Penulis: Johnson Simanjuntak
Warta Kota/ANGGA BHAGYA NUGRAHA
Sejumlah mahasiswa dari Kesatuan Aksi Mahasiswa Musim Indonesia (KAMMI) menggelar aksi di Depan Istana Merdeka, Jakarta Pusat, Senin (7/12/2015). Aksi yang menyerukan Nasionalisasi Freeport tersebut meminta pemerintah agar tidak memperpanjang kontrak karya Freeport pada tahun 2021 dan melakukan nasionalisasi Freeport.
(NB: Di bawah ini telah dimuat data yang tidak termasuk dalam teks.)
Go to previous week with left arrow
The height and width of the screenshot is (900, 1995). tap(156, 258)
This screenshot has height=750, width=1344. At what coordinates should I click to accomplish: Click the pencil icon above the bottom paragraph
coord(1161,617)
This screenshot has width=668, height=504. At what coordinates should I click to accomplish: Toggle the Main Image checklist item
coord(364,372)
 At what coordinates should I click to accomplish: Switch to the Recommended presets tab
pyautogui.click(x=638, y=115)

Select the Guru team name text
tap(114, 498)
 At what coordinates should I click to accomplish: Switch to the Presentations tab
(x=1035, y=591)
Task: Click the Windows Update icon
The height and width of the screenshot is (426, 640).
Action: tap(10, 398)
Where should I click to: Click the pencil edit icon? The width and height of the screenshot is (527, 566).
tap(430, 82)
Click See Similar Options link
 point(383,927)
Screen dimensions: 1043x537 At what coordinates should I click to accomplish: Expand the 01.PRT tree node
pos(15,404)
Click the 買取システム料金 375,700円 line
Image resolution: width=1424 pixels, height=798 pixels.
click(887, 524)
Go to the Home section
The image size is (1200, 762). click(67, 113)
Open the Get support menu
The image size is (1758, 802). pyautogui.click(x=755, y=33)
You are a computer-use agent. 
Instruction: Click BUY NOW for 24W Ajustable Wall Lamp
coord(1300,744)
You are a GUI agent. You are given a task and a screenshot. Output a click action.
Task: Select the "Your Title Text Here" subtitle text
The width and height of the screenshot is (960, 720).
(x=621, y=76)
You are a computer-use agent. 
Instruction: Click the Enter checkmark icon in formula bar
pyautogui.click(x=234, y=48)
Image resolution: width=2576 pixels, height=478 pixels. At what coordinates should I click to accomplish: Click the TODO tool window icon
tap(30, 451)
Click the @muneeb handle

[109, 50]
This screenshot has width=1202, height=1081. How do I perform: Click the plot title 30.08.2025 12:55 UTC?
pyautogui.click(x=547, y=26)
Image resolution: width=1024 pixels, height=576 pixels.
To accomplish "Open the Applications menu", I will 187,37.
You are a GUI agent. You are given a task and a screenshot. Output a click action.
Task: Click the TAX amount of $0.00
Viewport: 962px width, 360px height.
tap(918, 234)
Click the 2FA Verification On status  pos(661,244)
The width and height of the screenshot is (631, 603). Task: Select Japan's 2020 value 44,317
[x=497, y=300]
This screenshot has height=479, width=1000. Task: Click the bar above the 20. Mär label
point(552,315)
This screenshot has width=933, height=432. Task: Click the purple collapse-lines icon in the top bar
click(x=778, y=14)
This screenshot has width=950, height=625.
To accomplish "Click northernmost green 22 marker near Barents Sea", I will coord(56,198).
Warta Kota/angga bhagya nugraha 

TRIBUNNEWS.COM, JAKARTA - Bergulirnya penyelesaian kasus “Papa Minta Saham” di Mahkamah Kehormatan Dewan (MKD) DPR jangan sampai mengaburkan kepentingan agar Indonesia mendapatkan manfaat lebih besar dari pengelolaan tambang PT Freeport.

Menteri Koordinator (Menko) Kemaritiman dan Sumber Daya, Rizal Ramli mengatakan bahwa Presiden Joko Widodo telah memberikan sejumlah syarat jika PT Freeport ingin mendapat perpanjangan kontrak.

Syarat-syarat tersebut adalah pembaruan terhadap pembagian royalti, pembangunan smelter, divestasi, pembangunan Papua termasuk memperbaiki pengolahan limbah.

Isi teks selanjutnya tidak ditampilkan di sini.